● **GIVEN DATA**
*** Begin section ***

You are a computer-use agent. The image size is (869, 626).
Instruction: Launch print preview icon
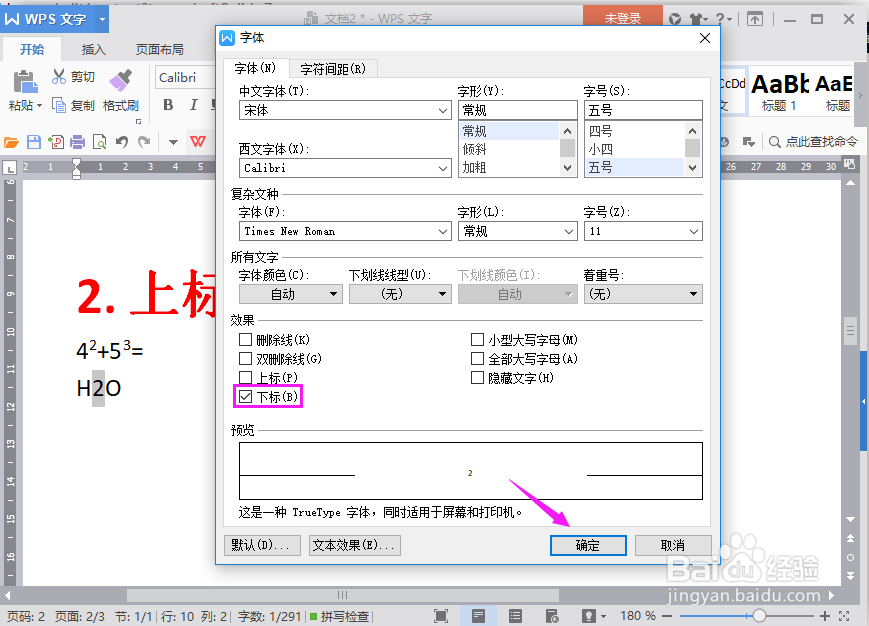[x=99, y=142]
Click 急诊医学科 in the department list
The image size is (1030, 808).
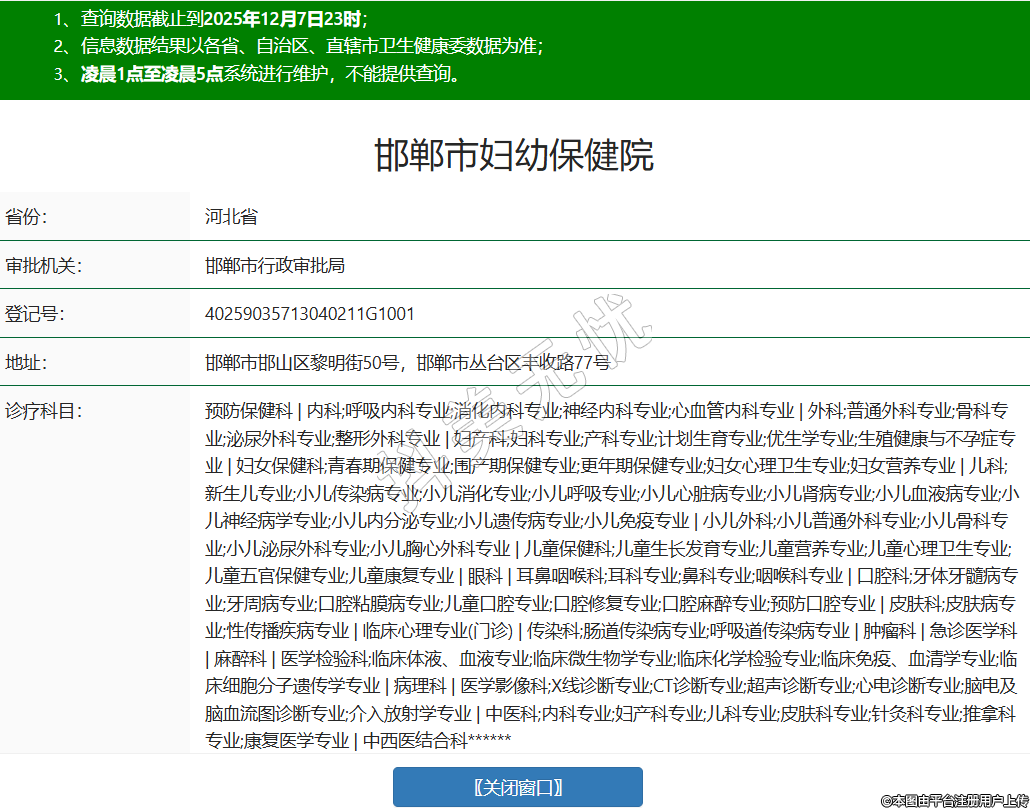(x=973, y=631)
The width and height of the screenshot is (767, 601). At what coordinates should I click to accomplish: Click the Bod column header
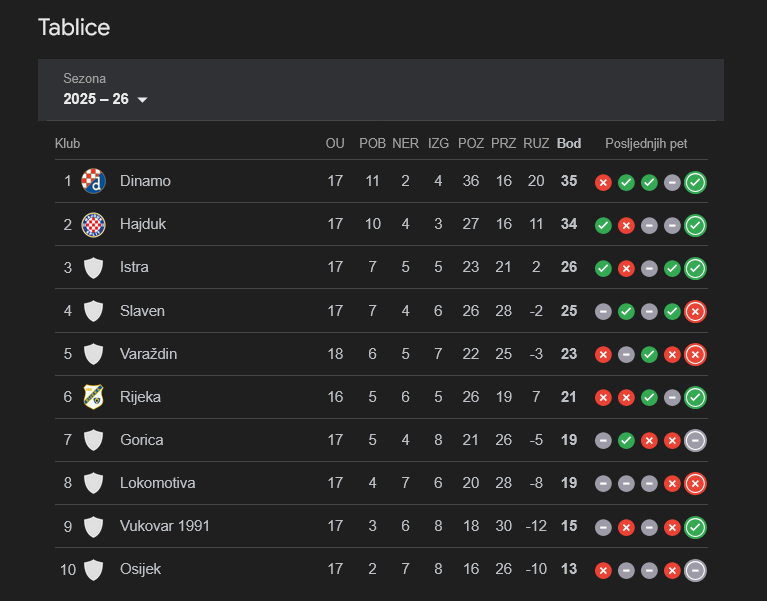(569, 143)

*** End section ***

● **TASK ITEM**
Each line from the line containing "The image size is (1030, 808)." through the final line of the data above must be retyped exactly; nothing else, and no pictures, may appear.

● **RESULT FOR THIS EXERCISE**
The image size is (1030, 808).
(x=973, y=631)
The width and height of the screenshot is (767, 601). At what coordinates should I click to accomplish: Click the Bod column header
(569, 143)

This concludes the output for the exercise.